Made in PGH &rquo; Established 2009

The Future of Siri.

Confession: I basically upgraded from the iPhone 4 to the 4S just to mess around with Siri.1 While the experience has been magically delicious in nearly all respects, one can’t help but continually bump into what feel like arbitrary walls. Siri can apply a relationship to a person (“Joel is my brother”), but she can’t change his birthday or move him to the top of my favorites list or perform thousands of other seemingly trivial actions. Like many others, I’m delighted by what Siri can do yet frustrated by the current limitations.

The Present.

Apple has cracked open a door of possibility with the introduction of Siri. It’s not the first interface to accept voice as an input, but it might be the first to do it in a way that’s both accessible to the casual user and popular enough to matter.

Those who are quick to dismiss Siri as a gimmick cite the aforementioned functional limitations, the awkwardness of speaking aloud in public places, and the latency and artificiality as compared to science fiction’s portrayal2. These are all true. Many features of the iPhone are unavailable via Siri. It would be weird for someone in an office or on a bus to start talking to his or her phone. (Weirder than the Bluetooth headsets people already use?) Needing to wait for Siri to transmit and fetch data from a distant server, enunciating with excruciating precision, and finding oneself at the beck and call of those chipper beeps can be disenchanting. Yet what are these but the pains of an infant technology cutting its teeth in a world of mature graphical user interfaces? Should we reject voice-driven user interfaces a priori, scorning the possibility of hardware and software improvement?
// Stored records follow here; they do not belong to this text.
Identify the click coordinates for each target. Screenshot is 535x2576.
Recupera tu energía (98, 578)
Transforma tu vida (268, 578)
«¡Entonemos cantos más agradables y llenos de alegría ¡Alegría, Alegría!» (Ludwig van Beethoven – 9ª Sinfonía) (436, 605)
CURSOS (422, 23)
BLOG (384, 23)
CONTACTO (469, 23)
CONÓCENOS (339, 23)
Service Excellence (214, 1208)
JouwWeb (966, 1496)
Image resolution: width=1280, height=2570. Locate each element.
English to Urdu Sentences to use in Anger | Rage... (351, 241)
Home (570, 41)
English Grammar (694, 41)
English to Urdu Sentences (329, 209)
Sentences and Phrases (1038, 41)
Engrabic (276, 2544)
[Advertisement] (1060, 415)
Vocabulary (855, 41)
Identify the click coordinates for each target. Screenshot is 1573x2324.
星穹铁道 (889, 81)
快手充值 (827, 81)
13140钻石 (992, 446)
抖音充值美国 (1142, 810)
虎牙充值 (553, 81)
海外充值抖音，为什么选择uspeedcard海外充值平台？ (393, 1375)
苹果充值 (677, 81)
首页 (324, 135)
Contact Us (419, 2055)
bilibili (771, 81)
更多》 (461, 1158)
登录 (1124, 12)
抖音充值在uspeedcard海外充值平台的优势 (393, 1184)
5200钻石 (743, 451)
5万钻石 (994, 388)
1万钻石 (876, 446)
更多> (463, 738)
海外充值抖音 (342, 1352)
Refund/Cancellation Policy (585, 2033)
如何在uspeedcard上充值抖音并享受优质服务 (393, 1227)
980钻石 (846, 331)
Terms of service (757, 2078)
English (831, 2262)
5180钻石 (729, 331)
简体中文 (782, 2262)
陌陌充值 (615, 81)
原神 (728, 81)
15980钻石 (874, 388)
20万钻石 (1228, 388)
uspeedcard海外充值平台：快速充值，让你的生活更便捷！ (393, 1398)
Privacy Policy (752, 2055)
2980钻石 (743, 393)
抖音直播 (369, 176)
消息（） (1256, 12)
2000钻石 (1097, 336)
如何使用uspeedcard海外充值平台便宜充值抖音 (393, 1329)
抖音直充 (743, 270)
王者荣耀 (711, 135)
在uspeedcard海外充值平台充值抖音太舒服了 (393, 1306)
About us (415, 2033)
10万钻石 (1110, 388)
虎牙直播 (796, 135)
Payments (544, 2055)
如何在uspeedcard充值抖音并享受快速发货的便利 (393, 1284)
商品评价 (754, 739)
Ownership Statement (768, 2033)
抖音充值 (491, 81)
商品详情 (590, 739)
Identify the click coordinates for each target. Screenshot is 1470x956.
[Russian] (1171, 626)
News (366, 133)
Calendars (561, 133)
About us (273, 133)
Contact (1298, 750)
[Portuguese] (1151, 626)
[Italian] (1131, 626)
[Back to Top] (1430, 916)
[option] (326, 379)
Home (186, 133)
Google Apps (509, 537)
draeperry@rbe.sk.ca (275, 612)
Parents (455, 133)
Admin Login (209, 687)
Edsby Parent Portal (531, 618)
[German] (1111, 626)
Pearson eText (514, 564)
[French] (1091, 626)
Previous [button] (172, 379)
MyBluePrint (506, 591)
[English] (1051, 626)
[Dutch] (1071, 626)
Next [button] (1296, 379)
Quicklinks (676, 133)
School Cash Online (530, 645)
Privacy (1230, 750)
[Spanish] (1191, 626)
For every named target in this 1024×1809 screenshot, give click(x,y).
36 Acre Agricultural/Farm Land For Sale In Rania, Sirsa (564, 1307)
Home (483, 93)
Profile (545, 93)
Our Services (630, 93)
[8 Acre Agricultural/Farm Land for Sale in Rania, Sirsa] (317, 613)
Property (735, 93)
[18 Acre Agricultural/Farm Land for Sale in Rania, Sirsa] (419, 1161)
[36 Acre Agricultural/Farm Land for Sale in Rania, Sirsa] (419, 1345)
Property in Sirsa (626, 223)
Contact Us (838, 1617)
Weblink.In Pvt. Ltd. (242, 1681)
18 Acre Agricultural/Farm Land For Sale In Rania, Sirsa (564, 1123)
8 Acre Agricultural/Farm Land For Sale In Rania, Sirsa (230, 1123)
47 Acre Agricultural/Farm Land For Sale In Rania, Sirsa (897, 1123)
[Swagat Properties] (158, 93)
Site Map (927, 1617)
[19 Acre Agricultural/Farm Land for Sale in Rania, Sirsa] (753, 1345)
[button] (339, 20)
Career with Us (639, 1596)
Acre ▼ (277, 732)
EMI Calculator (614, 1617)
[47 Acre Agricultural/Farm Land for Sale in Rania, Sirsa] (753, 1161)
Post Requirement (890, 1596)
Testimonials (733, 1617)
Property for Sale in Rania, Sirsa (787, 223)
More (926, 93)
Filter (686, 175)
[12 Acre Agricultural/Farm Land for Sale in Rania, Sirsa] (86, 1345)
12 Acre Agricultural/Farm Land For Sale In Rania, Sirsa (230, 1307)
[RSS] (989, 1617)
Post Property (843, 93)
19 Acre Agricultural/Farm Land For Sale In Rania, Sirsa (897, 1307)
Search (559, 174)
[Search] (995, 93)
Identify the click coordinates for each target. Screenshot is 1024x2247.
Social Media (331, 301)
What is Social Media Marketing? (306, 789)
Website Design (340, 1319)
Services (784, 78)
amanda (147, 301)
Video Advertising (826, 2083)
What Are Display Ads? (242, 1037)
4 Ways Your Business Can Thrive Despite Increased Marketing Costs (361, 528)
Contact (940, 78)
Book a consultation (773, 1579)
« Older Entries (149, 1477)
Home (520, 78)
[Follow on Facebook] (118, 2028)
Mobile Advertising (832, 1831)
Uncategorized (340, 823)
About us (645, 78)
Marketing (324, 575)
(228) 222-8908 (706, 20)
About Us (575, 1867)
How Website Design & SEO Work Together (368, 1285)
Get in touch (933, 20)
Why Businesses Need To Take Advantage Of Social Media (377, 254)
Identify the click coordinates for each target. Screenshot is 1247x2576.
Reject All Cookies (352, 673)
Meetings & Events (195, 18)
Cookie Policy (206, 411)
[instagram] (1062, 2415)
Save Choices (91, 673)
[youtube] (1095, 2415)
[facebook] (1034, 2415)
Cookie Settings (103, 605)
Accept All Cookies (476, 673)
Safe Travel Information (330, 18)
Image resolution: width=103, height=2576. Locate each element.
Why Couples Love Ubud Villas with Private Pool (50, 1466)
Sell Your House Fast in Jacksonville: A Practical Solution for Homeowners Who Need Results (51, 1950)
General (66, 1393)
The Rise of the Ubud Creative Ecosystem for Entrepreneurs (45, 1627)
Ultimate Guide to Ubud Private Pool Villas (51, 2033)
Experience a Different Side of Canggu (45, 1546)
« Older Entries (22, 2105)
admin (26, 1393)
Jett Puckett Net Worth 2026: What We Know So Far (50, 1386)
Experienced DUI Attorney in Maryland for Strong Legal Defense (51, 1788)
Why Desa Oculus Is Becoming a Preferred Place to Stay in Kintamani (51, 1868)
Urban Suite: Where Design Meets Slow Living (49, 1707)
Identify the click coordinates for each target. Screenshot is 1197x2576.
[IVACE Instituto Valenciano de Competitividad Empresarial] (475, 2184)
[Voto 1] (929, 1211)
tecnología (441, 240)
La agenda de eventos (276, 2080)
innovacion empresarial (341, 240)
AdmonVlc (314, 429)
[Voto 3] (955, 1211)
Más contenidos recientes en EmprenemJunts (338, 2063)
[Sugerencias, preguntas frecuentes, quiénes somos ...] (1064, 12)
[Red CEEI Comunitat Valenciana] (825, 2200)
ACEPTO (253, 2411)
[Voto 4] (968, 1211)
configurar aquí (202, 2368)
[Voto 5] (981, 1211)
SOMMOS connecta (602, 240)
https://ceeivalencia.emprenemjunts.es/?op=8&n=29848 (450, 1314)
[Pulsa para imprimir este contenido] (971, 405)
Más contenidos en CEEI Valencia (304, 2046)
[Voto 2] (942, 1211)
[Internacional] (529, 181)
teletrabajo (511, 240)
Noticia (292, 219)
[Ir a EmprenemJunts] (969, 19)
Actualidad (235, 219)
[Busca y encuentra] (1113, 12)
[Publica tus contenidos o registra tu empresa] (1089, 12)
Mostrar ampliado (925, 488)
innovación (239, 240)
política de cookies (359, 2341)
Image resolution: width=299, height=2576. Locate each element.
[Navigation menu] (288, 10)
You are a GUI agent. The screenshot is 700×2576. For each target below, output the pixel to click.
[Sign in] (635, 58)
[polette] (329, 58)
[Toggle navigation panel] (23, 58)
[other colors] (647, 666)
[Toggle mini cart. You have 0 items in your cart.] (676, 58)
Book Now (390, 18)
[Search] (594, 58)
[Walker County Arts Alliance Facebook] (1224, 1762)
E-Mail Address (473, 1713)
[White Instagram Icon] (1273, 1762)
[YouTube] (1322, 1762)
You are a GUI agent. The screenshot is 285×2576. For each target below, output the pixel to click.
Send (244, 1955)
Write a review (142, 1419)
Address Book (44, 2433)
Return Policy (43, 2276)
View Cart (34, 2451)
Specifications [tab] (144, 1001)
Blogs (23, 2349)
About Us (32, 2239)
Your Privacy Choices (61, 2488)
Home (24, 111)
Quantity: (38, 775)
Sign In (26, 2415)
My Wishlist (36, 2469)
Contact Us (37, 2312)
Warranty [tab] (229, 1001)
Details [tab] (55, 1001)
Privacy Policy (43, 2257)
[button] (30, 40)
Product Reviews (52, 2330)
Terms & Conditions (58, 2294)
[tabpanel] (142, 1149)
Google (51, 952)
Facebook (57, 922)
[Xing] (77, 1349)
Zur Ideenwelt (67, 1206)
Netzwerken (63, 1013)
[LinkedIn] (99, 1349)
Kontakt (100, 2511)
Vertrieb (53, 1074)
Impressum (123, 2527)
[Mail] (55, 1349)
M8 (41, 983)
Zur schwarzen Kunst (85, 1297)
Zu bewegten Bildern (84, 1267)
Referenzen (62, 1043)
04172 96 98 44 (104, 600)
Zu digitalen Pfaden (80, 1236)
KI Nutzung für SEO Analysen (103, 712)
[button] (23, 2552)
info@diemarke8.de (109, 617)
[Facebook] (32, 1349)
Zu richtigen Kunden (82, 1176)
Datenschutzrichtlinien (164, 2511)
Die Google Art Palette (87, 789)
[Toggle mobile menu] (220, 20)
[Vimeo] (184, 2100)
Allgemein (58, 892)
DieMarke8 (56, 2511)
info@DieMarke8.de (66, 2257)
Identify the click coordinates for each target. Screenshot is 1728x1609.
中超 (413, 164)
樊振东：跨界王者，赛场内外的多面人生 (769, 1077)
We have, right now, a useful tool and a tantalizing glimpse at what is possible. That’s more than enough for me.

The Future.

The immediate future looks clear. Apple will continue to refine the Siri experience by removing obstacles and adding features. The foundation appears to be in place for long term growth. I have had few issues with Siri understanding my speech, and that seems to be the common experience.

What we all want to know is: how soon can Apple open the app floodgate? It’s a bewitching notion. The iPhone before apps was revolutionary. The iPhone after apps, indispensable. Can the same be true of Siri?

A Hypothetical Scenario for Siri-alizing Apps.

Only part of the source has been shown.